This was a HW problem in edX that asked me to determine how many times the word "bob" occurred within some string. I got to a solution, but I'm confused as to why it works. For code(1):
CODE(1)
s = 'azcbobobegghakl'
count = 0
for i in range(len(s)):
if s[i:i+3] == "bob":
count += 1
print(count)
In the same HW, there was a problem that asked me to find the longest sub-string in alphabetical order within some string. In the beginning of finding the solution, I was faced with an index error because I was trying to refer to an index that was out of range; shown in this code:
CODE(2)
s = 'azcbobobegghakl'
temp = ''
longest = ''
for i in range(len(s)):
if s[i] <= s[i+1]:
temp += s[i+1]
if len(temp) > len(longest):
longest = temp
else:
temp = s[i+1]
print(longest)
ERROR(2)
Traceback (most recent call last):
File "C:/Users/vchi/PycharmProjects/edX/introduction.py", line 5, in <module>
if s[i] <= s[i+1]:
IndexError: string index out of range
Why is it that CODE(1) is not faced with the the same kind of error that CODE(2) received when i > len(s)-4 and s[i:i+3] tries to refer to things that are out of bounds? Thank you in advance!
Python slicing is weird in a lot of ways, and this is one that kind of proves this.

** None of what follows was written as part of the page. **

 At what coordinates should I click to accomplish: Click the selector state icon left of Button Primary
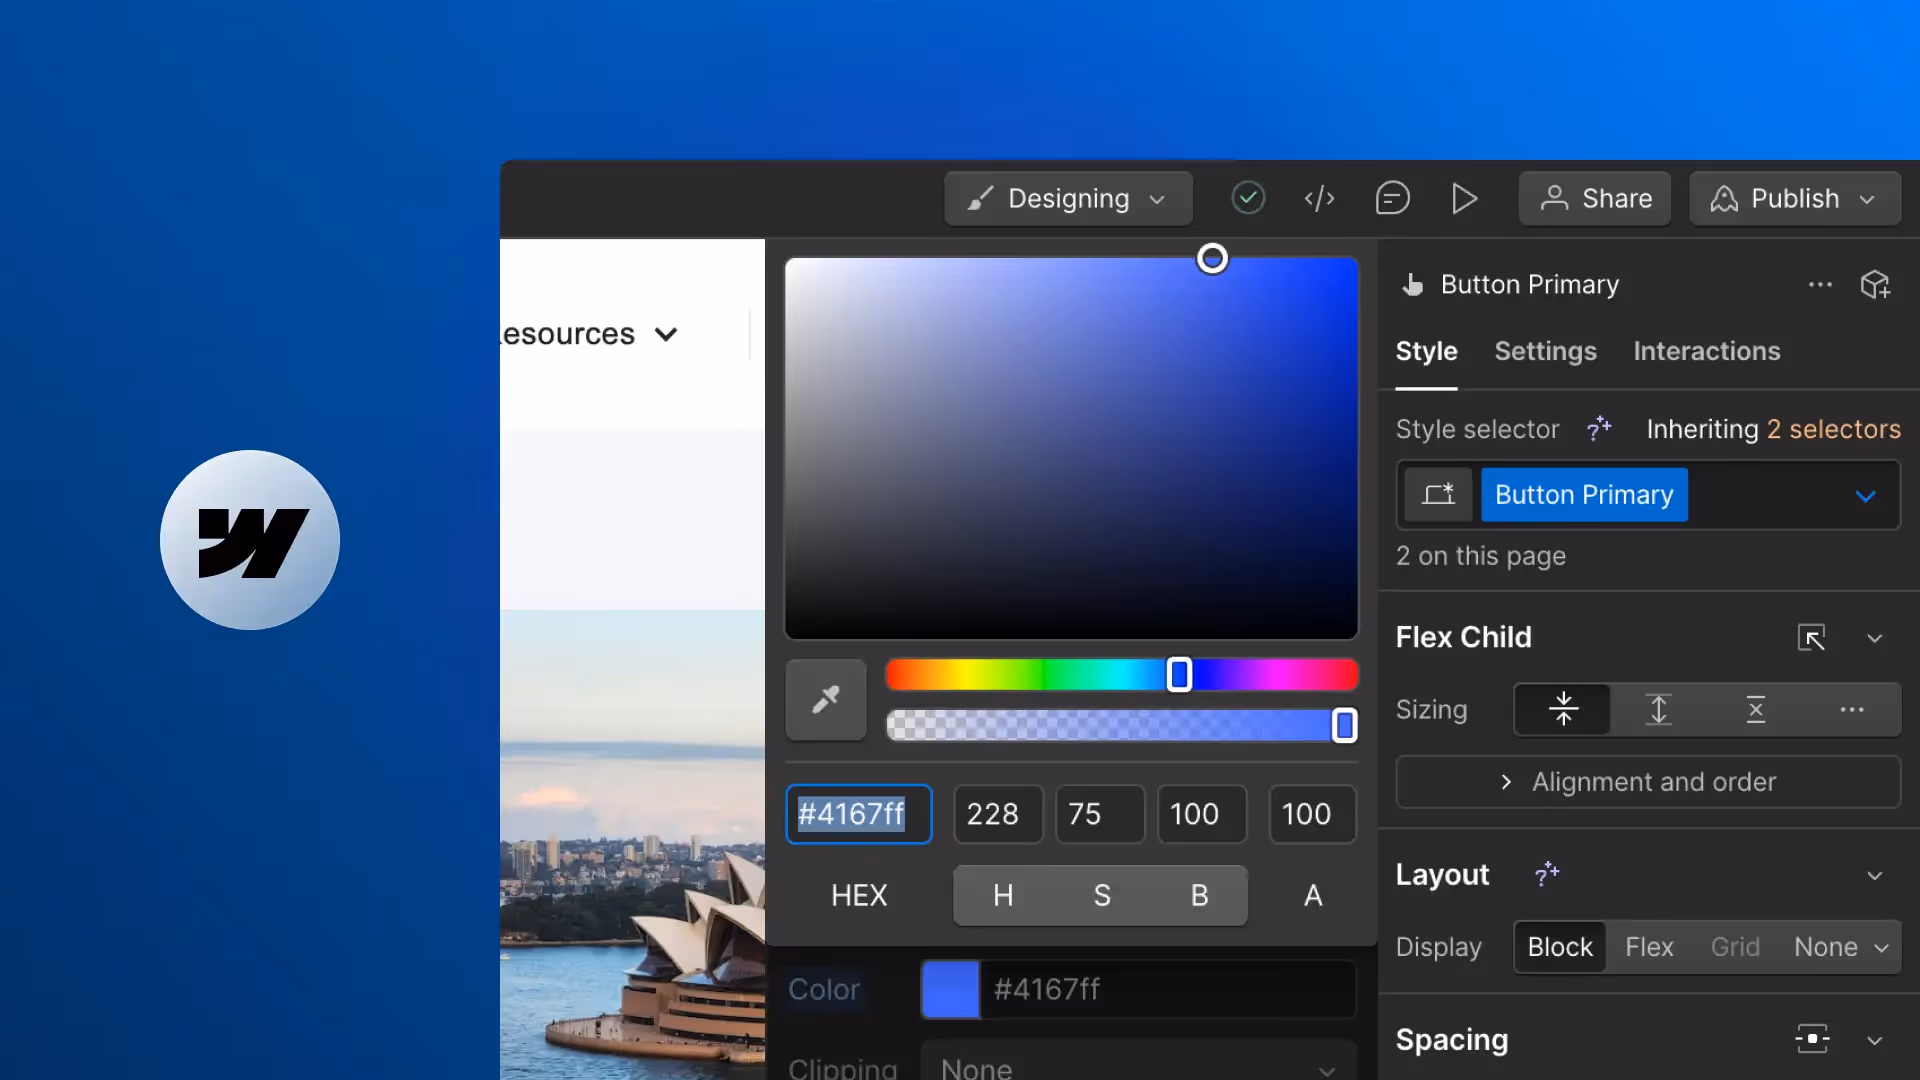(x=1438, y=495)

With strings in python if the slice goes out of range, it will just set the "end" of the slice as the last viable index so if we did something like:
a = 'boboabcdef'
and then did:
b = a[4:12]
we would just get b is equal to 'abcdef', as it would just disregard the rest of the string.
But when it comes to indexes for lists, python has a much stricter interpretation, as it would be incredibly difficult to debug a program where a list could go out of index with no errors or warnings.